CACHE20164:USER>set a=2 for i=1:1:a { set a=10 write i,! }
1
2

As you can see it always stops at '2' rather than going on to '10'.

Also there is overhead in converting from a delimited string into a $list format in order to use the more efficient $listnext, you can avoid the O(n^2) overhead with the regular $piece(string,",",i) code in a loop using $find with a starting position and then $extract the item you need. This should perform better than $listnext version of the loop at least for mid sized strings as it avoids the conversion overhead.

Mark Hanson · May 12, 2016 go to post

The use of ZZW was a mistake and we removed this in the next release after it was introduced.

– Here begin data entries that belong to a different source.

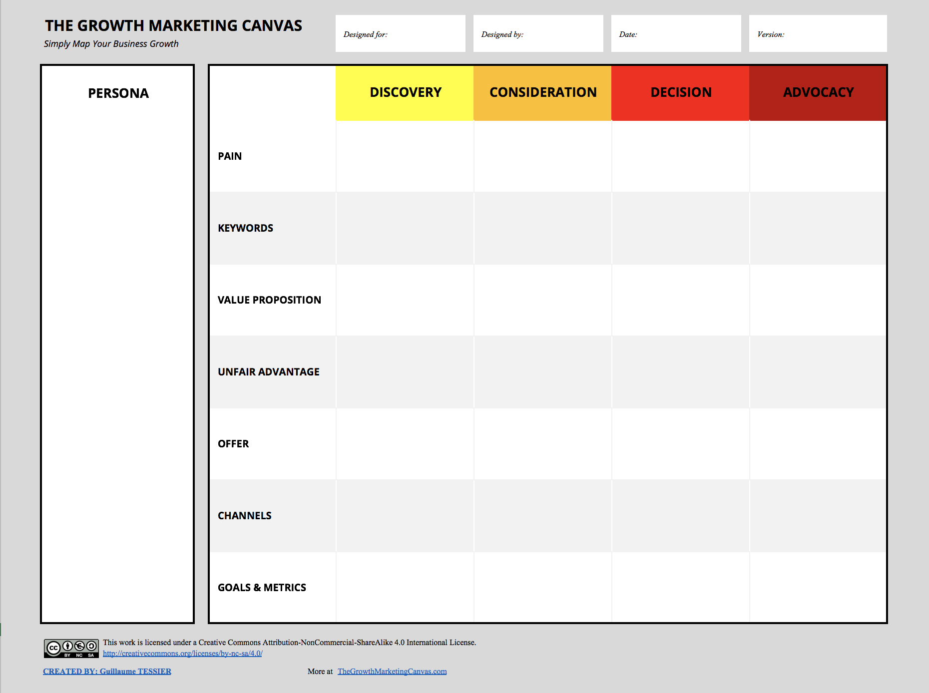Click the ShareAlike (SA) icon
The height and width of the screenshot is (693, 929).
pos(90,646)
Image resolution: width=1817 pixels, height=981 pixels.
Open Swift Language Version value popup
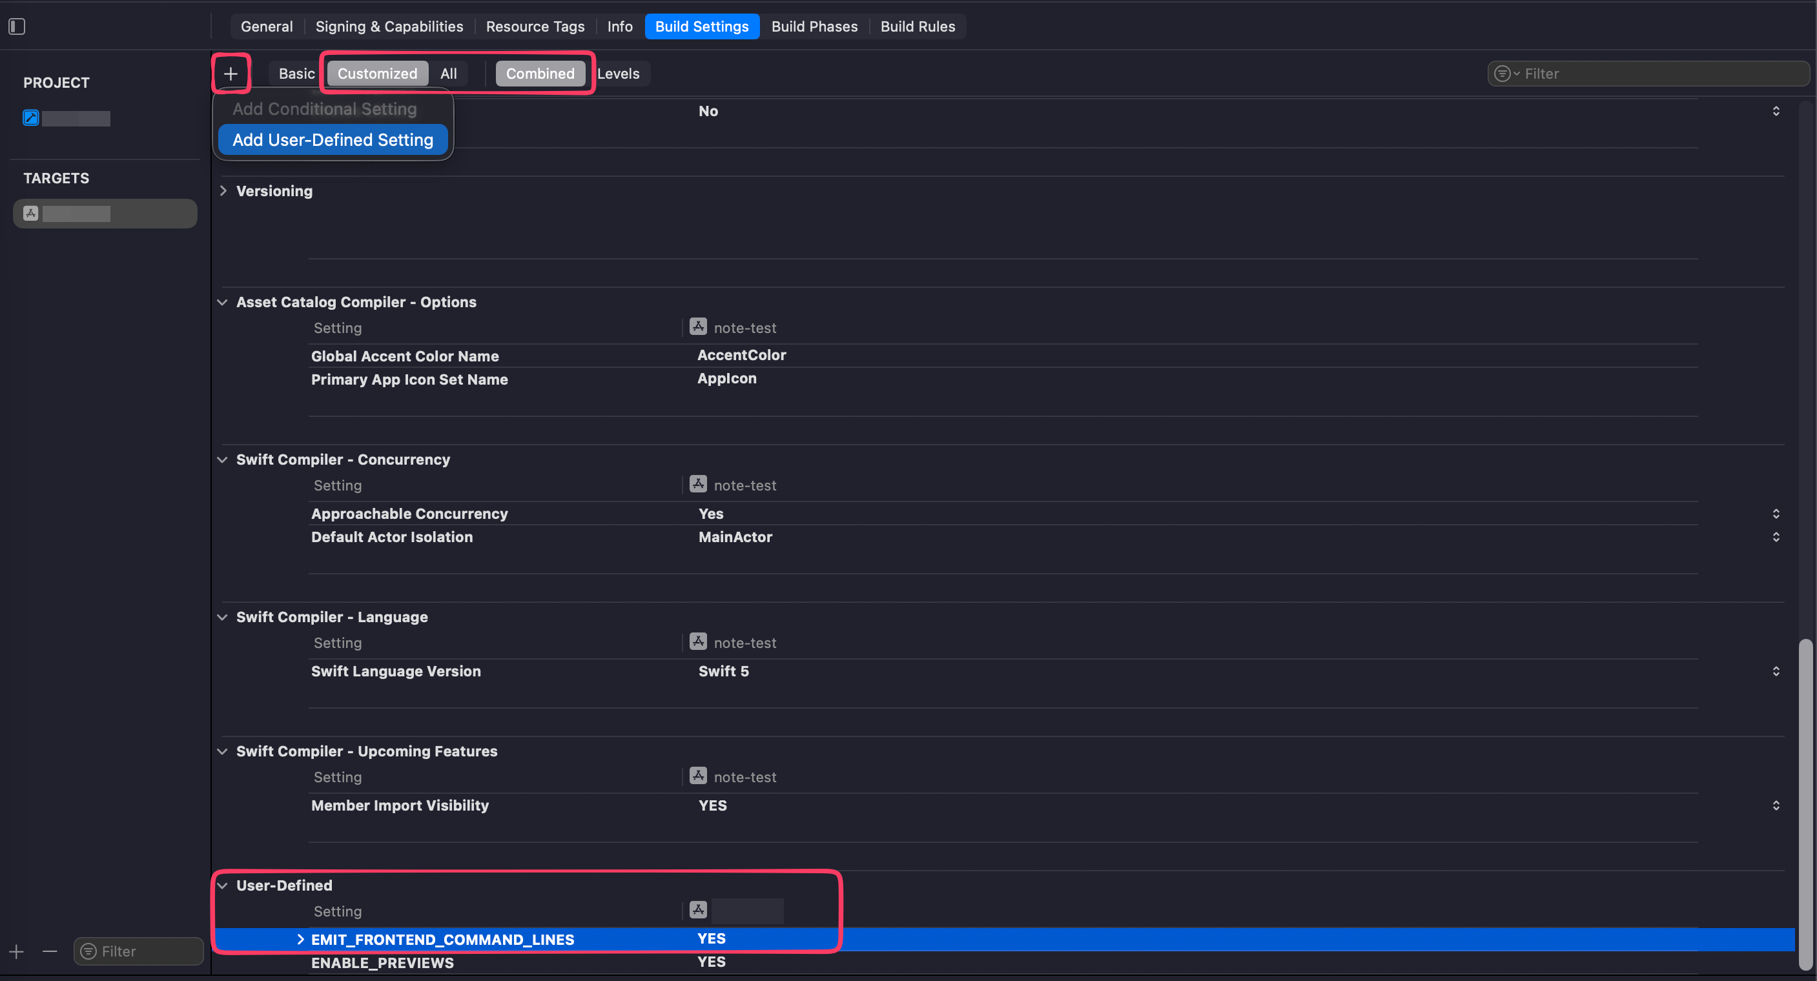(x=1775, y=671)
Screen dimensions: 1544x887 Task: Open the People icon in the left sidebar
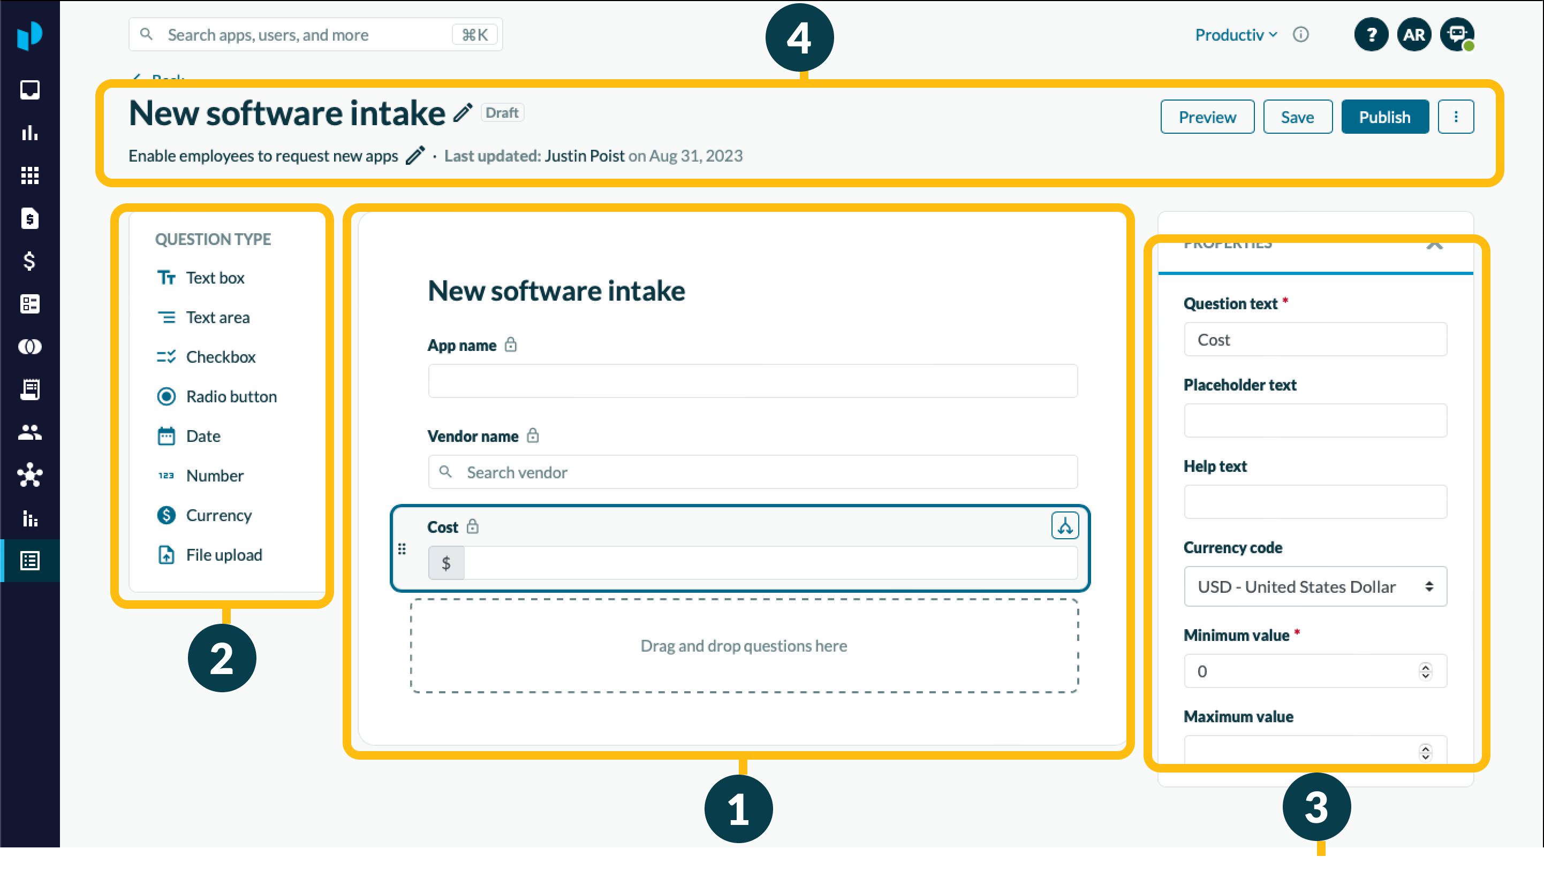tap(29, 433)
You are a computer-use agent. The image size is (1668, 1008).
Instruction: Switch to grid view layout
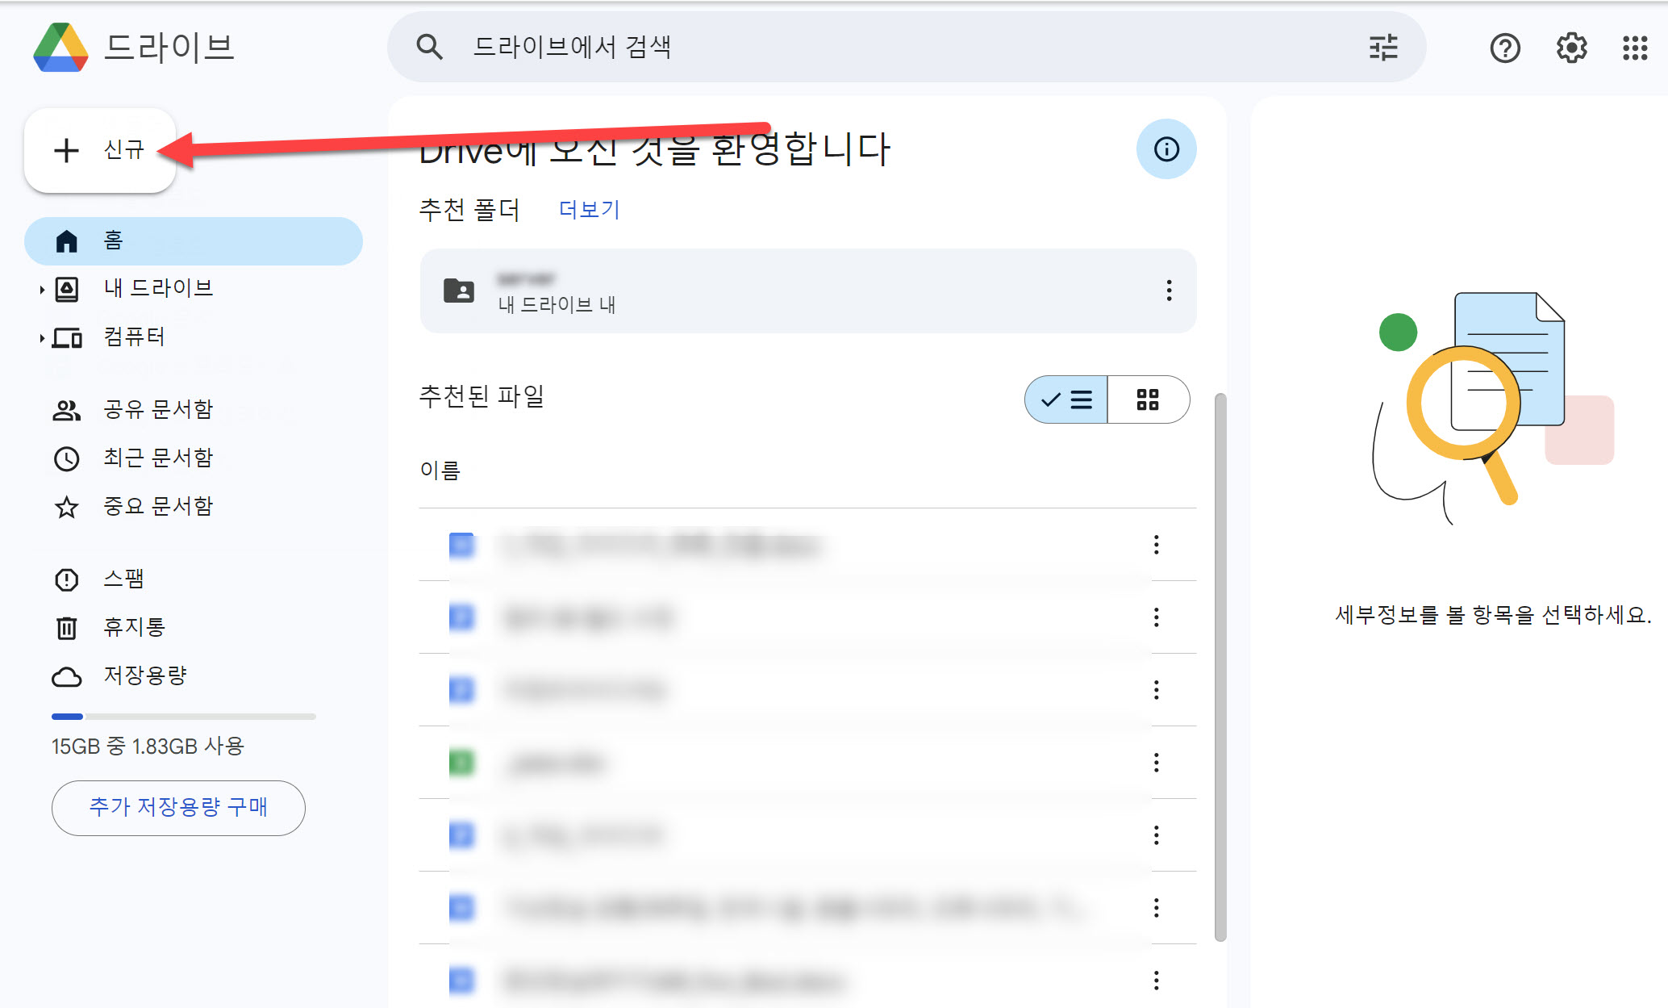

I did not see any documentation that said that 'ZZ' was reserved for any particular use and the examples in the documentation show functions that do not use 'ZZ' as part of their name so I was trying to avoid user extensions in naming the item 'ZZPRINT' by assuming we can use 'ZZ' and customers will use 'Z<something else>'. I apologize if this caused a problem for you, that was the opposite of my intension.

Mark Hanson · May 11, 2016 go to post

I would generally advise against using %File class for reading files as this is a very low level wrapper around the COS file commands. For example if you want to apply a translate table you need to know about the 'K' flag on the open command. I much prefer using the %Stream.FileBinary or %Stream.FileCharacter classes as these provide a much more consistent interface to the file.

Mark Hanson · Apr 16, 2016 go to post

I often do this too, I think this sort of pattern is a good way to make the error handling simple and consistent.

Mark Hanson · Apr 14, 2016 go to post

The problem with this is I believe they do not want the object saved into the database at all. It seams like a worthwhile enhancement that export to XML could optionally call %ValidateObject on the objects as it walks the tree.

Mark Hanson · Apr 14, 2016 go to post

I fully agree that using the line by line monitor is the way to go, take a look at  %Monitor.System.LineByLine.cls which provides an API to turn this on/off and get information out of the line by line monitoring.

Also for mapping INT lines back to source lines you can look at the API in %Studio.Debugger.cls in method  SourceLine. This class does say it is internal but I think this particular method should be fine to use.

Mark Hanson · Apr 10, 2016 go to post

This is not possible, as you suggest you should put the methods you wish to call at generator time in another class and make sure you create a dependency with this other class using the 'DependsOn' keyword to make sure we fully compile this other class first.